After the Olympics and his graduation, he returned to Northern China where he served as a missionary, like his parents, from 1925 to 1943 - first in Tianjin and later in Shaochang (Chinese 韶昌). During this time he continued to compete sporadically, including wins over members of the 1928 French and Japanese Olympic teams in the 200 and 400 metres at the South Manchurian Railway celebrations in China in 1928 and a victory at the 1930 North China championship.
The Japanese invasion of China reached Shaochang and the Japanese took over the mission station. In 1943, he was interned at the Weihsien (now known as Weifang) Internment Camp with the members of the China Inland Mission Chefoo (now known as Yantai) School. Liddell became a leader at the camp and helped get it organized. He died there of a brain tumor while in captivity.
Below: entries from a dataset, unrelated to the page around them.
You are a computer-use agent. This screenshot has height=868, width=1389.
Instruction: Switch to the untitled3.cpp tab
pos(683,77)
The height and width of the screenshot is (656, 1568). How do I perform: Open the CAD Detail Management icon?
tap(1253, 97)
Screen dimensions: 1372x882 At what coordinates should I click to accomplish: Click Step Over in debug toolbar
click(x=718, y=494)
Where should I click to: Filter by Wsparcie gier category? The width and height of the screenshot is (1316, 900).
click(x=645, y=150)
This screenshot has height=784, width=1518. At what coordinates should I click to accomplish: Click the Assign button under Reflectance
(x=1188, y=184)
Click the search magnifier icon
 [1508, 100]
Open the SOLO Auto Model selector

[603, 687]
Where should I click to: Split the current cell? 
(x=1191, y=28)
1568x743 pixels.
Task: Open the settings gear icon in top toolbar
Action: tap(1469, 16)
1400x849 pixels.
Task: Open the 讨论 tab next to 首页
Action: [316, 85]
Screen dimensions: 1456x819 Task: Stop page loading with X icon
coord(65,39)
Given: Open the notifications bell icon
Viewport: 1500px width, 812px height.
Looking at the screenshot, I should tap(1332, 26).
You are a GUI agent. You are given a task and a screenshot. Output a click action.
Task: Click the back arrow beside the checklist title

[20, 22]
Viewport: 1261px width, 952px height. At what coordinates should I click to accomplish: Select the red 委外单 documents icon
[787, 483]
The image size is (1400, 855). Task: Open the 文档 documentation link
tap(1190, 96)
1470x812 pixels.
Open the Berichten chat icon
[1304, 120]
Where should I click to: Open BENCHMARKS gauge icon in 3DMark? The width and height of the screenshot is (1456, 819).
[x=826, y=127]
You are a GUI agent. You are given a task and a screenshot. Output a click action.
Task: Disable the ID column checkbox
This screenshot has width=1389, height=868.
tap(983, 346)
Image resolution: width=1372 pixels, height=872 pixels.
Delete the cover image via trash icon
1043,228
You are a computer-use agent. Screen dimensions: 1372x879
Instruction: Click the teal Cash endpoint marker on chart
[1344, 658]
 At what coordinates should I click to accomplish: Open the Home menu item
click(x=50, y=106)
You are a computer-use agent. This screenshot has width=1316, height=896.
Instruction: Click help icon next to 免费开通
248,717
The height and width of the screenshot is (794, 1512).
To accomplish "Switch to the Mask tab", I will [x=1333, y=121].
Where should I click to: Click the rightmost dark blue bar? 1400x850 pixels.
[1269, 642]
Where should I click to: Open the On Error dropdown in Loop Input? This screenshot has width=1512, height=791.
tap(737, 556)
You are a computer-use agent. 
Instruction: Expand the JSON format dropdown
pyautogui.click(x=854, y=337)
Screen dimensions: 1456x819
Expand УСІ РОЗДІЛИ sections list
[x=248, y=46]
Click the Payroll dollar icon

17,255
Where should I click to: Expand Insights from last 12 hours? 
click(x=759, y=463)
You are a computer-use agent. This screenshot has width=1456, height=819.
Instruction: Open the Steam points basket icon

In 1991, a memorial headstone, made from Isle of Mull granite was unveiled at Liddell's previously unmarked grave in Weifang, erected by Edinburgh University. A few simple words taken from the Book of Isaiah, formed the inscription: "They shall mount up with wings as eagles; they shall run and not be weary." The city of Weifang, as part of the 60th anniversary of the liberation of the internment camp, commemorated the life of Liddell by laying a wreath at the memorial headstone marking his grave in 2005.